The Research Training Group (RTG) focused on "Scaling Problems in Statistics'' as a general framework for developing, extending and applying statistical methodology related to scaling problems. In a broad sense, the notion of scale and associated scaling problems can be understood as an encompassing concept for challenges in empirical analysis where the units of observation behave differently when studying them on different scales. This implies that the measurement scale, and in particular the central properties of resolution and extent, have to be taken into account in statistical analyses. Thereby scales can represent very different concepts, ranging from spatial and temporal scales as the most obvious examples, over different levels of aggregation (e.g. from individuals over households to communities or states), to different levels of genetic information (e.g. in a functional scale from single base pairs over genes to pathways of genes).

In this RTG, we have been treating scaling as a particular type of contextual information that has to be taken into account appropriately to provide meaningful results for research questions, such as "How does the association of animal and plant abundance depend on ecological conditions?'', "What impact has the price of one product on that of another?'' or "How does genetic variation impact susceptibility towards a specific disease or the prediction of a genetically affected trait?'' In all these cases, the result crucially depends on the scale chosen for the statistical analysis. Statistical methodology formed the core of the RTG, providing the interface between the considered areas of application (ecology, economics, genetics). This setup allowed us to stimulate methodological innovations based on challenging applications, to transfer general methodological innovations to the applied areas, and to foster the transfer of methods between the different areas of application. The methodological framework for the RTG was formed by mixed models, spatial statistics and distributional regression, roughly corresponding to the notions of hierarchical scales (mixed models), spatial scales (spatial statistics), and the measurement scale (distributional regression), respectively. For some specific projects, additional methodological topics such as networks or kernel regression were considered in addition.

The interdisciplinarity of the research agenda of the RTG was also well reflected in the qualification program. The first core element, introductions to mixed models and spatial statistics, provided the PhD students with advanced knowledge in statistical methods dealing with scaling problems. Building on this common ground, further subjects were introduced in the form of specialization courses, research colloquia, and research seminars.
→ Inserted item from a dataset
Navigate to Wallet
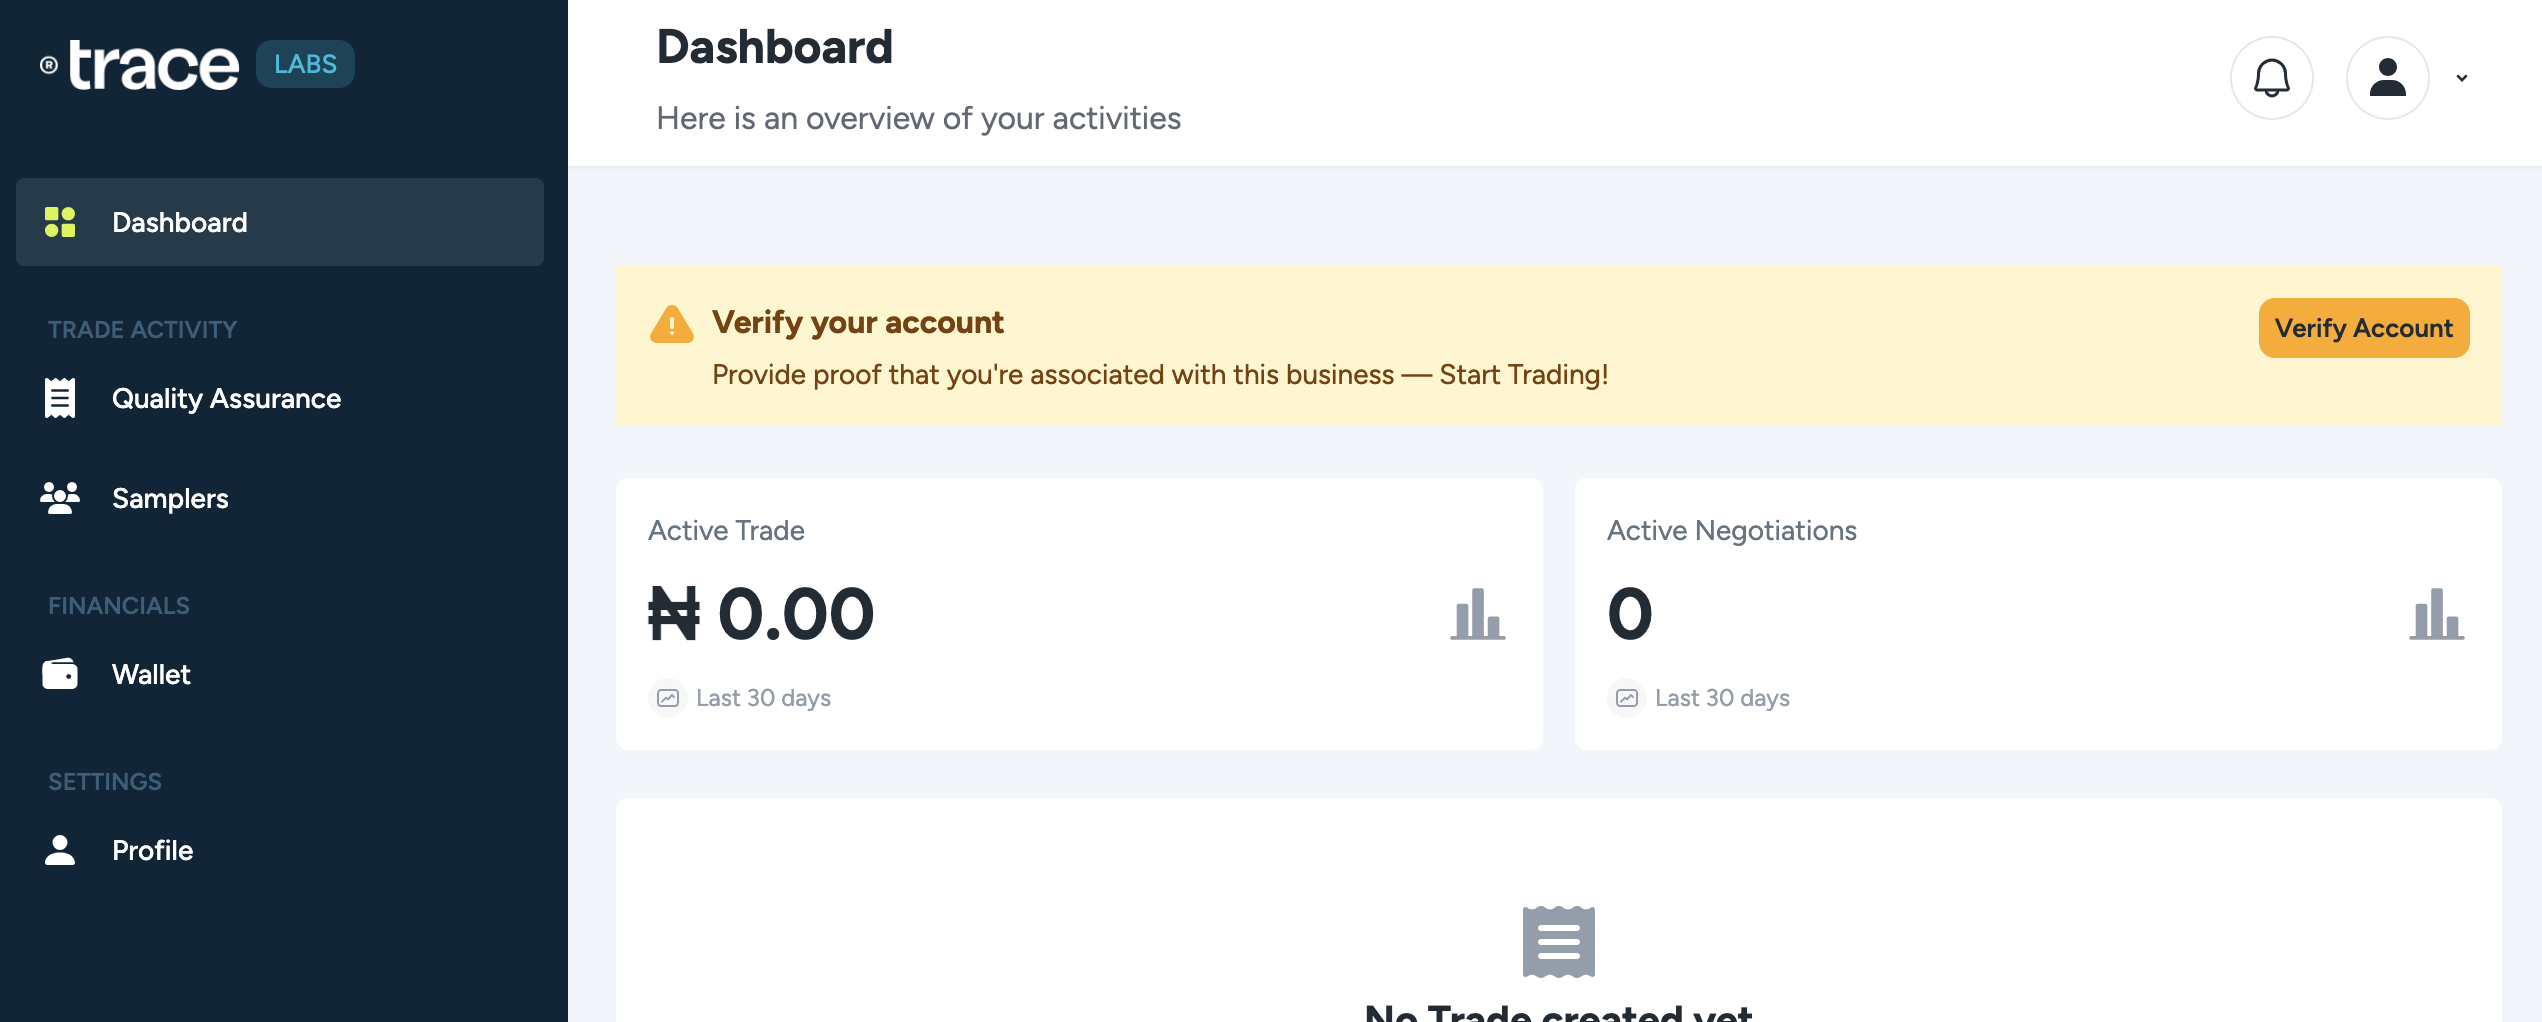Image resolution: width=2542 pixels, height=1022 pixels. pyautogui.click(x=151, y=674)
A further important ingredient in qualification were courses on key competencies, including mandatory courses on "Diversity Competence'', "Good Scientific Practice'' and "Collecting and Archiving Research Data''.

Based on the experience from two successful funding phases and three cohorts of PhD students, we have convincing evidence for the stimulating environment that an interdisciplinary group with a methods-driven research and qualification agenda provides for young scientists. The PhD alumni of the RTG report very positively about the experiences they gained from their work in the RTG and in particular highlight the relevance of interdisciplinary collaboration and communication for their future careers in academia as well as in companies. We were able to develop important and innovative research results, where the interdisciplinary setup was stimulating the development of methods via exposure to challenging applied research problems on the one hand and the transfer of novel methods to applications on the other hand.